Уединенное положение всей этой научной усадьбы способствовало серьезной вдумчивости. Прекрасная местность предоставляла возможность здорового и благодетельного отдыха. С одной стороны здания лабораторий были охвачены громадным старым парком, с другой – морем. Это было старое Балтийское море, но теперь на нем не видно было ни одного дымка пароходной трубы. Ни одного паруса не видно было на девственной линии горизонта. Лишь иногда быстро проплывали какие-то низкие, широкие суда без всякой оснастки, скорее похожие на китов, и не чувствовалось на них присутствия человека. Скрепя сердце, моряки примирились когда-то с пароходом и с горестью расставались с бесчисленными узелками, веревочками, блоками и со всей тряпичной оснасткой парусных судов. Но все-таки пар победил и оттеснил паруса! Следующее поколение уже привыкло к пароходам и с иронией посматривало на холстину. Труба, дымящая труба – чем она выше и чем больше дымит, тем приятнее сердцу – в ней вся сила! Это, так сказать, голова судна и все выражение лица. И вот, когда убрали трубу и вместо пароходов пошли большие моторные суда, их вид сначала сильно резал глаз. Не хватало самого главного. Эти посудины казались кургузыми, обрубленными, непонятными…

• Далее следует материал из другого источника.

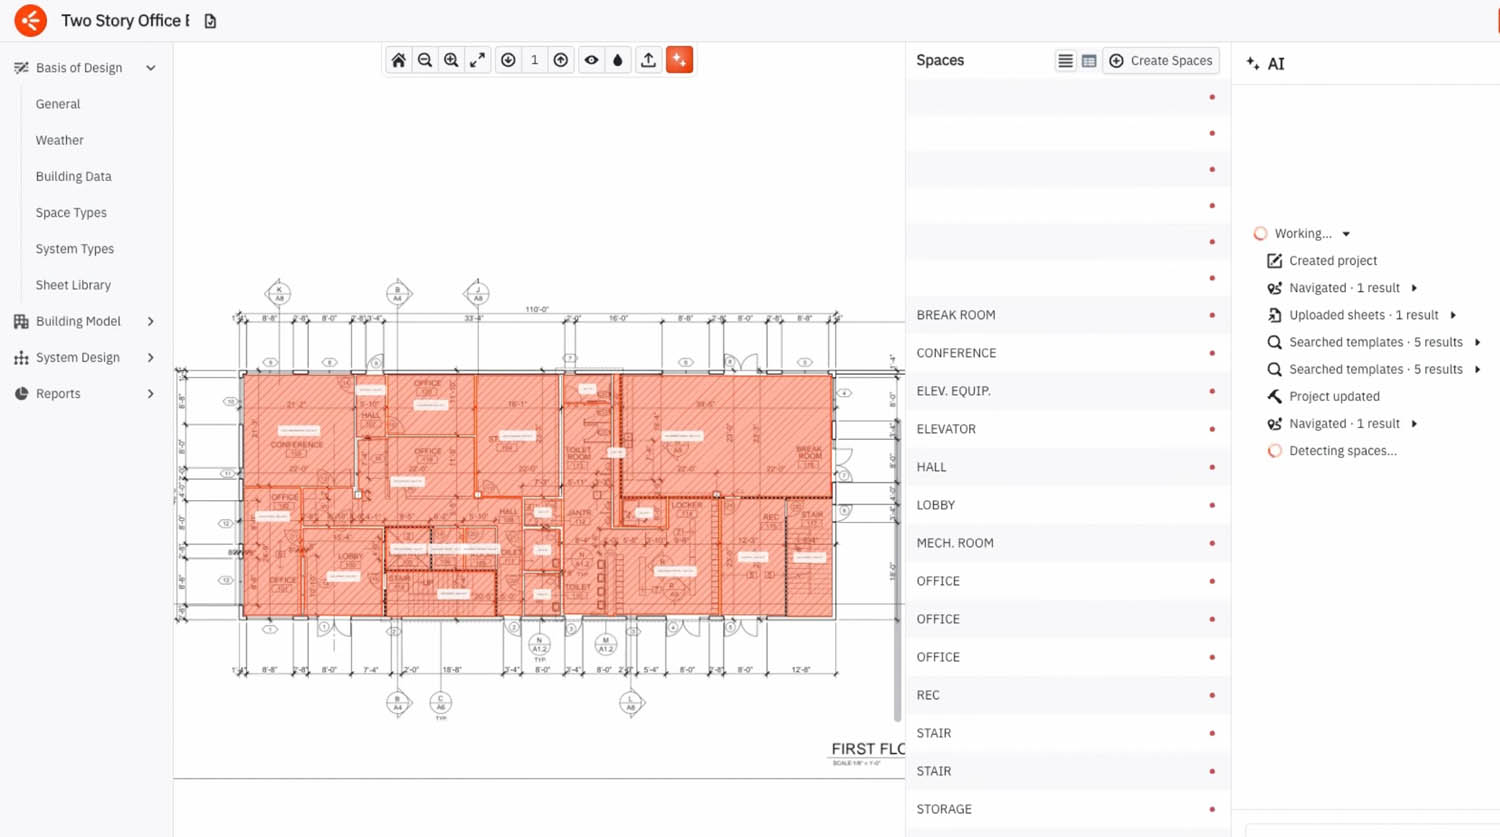Click the water drop color overlay icon
1500x837 pixels.
[618, 60]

Долгое время дело спасали мачты для подъема фонарей и флагов, для работы лебедок и т. п. Но что это были за мачты! Какие-то глупые, короткие жерди, без рей, голые… Было время, когда их положение стало совсем критическим. Но и тут подвезло. Их потребовала радиопередача. Они остались, но стали еще более тонкими и несчастными, похожими на удилища. Когда же, наконец, и радиопередача научилась обходиться без мачт, пришла им настоящая смерть.